Of course it was an idealised version of life in - I suppose - the 1950s. After all there was no need to scare children to death with stories of drugs, sex and rock and roll, even if such shenanigans were going on in some parts of the country.

 

The Trumpton, Camberwick Green and Chigley residents had to deal with crises like a shortage of flour or a swarm of bees, not the problem of skunk being sold in the school playground.

 

Episodes had hard-hitting titles like Cuthbert’s Morning Off, so you can imagine not much vandalism, wife swapping or glue-sniffing in the park went on.

  

There was even a village policeman, PC McGarry, keeping everyone in order. There was Chippy Minton the carpenter, Mrs Cobbit the florist,  Mickey Murphy the baker and Windy Miller  who ran the working mill, to name but a few of the characters.

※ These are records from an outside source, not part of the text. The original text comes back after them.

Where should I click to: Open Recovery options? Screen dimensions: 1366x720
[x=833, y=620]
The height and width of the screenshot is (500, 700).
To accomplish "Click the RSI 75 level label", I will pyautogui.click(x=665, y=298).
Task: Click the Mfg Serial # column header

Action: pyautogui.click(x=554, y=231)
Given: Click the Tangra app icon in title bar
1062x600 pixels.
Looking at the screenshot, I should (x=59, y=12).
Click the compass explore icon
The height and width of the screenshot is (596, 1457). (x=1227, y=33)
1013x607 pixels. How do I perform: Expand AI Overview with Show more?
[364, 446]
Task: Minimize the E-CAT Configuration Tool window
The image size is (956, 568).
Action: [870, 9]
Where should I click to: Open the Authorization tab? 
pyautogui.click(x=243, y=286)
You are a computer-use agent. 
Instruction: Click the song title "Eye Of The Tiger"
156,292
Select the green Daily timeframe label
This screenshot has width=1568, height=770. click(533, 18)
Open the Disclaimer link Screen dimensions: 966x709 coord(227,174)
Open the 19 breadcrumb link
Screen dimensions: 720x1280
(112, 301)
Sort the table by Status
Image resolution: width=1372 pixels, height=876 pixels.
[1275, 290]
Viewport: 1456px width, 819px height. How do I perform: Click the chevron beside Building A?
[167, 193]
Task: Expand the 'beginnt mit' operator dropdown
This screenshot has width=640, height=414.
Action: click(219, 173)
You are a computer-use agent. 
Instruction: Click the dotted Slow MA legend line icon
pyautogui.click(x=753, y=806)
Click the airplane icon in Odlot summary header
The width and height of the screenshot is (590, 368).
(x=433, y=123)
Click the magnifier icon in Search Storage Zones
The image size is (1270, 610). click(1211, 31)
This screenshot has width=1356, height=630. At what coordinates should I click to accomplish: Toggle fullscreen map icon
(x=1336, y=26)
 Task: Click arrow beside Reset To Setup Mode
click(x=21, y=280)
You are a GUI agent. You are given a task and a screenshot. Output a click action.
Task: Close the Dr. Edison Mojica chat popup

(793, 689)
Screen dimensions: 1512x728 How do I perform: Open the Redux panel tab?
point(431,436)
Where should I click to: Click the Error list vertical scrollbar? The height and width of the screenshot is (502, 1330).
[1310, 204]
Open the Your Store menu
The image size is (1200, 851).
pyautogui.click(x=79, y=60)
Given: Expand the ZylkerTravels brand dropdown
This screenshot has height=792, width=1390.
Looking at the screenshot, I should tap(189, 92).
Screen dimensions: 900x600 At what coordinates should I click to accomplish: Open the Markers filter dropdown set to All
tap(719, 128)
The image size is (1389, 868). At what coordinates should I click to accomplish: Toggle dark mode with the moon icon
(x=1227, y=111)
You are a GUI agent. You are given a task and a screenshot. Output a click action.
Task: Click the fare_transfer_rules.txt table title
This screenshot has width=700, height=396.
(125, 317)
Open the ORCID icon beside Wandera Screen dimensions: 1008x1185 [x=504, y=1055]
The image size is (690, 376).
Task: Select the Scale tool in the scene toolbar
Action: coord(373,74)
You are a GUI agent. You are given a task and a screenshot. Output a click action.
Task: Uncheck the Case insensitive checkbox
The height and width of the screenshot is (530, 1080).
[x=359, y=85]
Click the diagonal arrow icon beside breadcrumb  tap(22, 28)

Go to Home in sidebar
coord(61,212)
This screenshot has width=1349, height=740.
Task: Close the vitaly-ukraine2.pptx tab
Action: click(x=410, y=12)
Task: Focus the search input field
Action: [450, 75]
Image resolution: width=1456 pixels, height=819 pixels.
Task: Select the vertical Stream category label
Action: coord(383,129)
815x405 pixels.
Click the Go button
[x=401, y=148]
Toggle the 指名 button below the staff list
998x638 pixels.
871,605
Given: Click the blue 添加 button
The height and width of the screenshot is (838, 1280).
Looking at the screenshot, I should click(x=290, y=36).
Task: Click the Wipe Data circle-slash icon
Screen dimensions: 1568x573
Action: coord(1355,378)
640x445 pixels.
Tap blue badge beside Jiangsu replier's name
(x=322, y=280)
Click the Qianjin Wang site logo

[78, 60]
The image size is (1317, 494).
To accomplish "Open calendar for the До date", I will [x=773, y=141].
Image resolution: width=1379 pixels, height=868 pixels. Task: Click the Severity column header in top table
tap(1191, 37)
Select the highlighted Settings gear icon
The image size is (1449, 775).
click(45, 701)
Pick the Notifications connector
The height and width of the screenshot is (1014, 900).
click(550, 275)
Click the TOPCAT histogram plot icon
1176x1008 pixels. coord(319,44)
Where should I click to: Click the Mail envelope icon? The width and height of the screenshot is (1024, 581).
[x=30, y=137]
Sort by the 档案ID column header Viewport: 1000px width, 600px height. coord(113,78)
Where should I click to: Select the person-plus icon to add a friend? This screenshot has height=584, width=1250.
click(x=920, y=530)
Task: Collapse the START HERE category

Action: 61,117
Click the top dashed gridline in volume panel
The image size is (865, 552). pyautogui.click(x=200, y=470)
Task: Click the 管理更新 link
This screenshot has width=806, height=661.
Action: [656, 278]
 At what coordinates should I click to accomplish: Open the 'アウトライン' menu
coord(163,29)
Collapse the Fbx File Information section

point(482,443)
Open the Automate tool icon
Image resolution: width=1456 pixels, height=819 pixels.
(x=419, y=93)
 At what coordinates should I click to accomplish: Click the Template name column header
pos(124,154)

The village where I live once bore a resemblance to Camberwick Green and Trumpton. We had a shop, a butcher's, a hairdresser’s and a full-time post office. All those are long gone.

  

But after my initial reaction of anger at losing one more village service came a feeling of guilt. After all, how often did I use the village shops? I bank online and I do a lot of shopping online.  I rarely buy a stamp. If I do, I get it from the supermarket.

 

Until recently I worked 25 miles away from my village so it was easier to get everything I needed in the supermarket near my office rather than make a special effort on a Saturday to use local suppliers.

  

There are a lot of people like me in the village so I guess I am part of the collective guilt for rural areas losing their services.

  

Now I work from home, I would really value those shops - but it's too late.  At least there are still plenty of local tradespeople like plumbers, carpenters and builders. And my village is still a pleasant place to live with very little crime. And for that I am truly thankful.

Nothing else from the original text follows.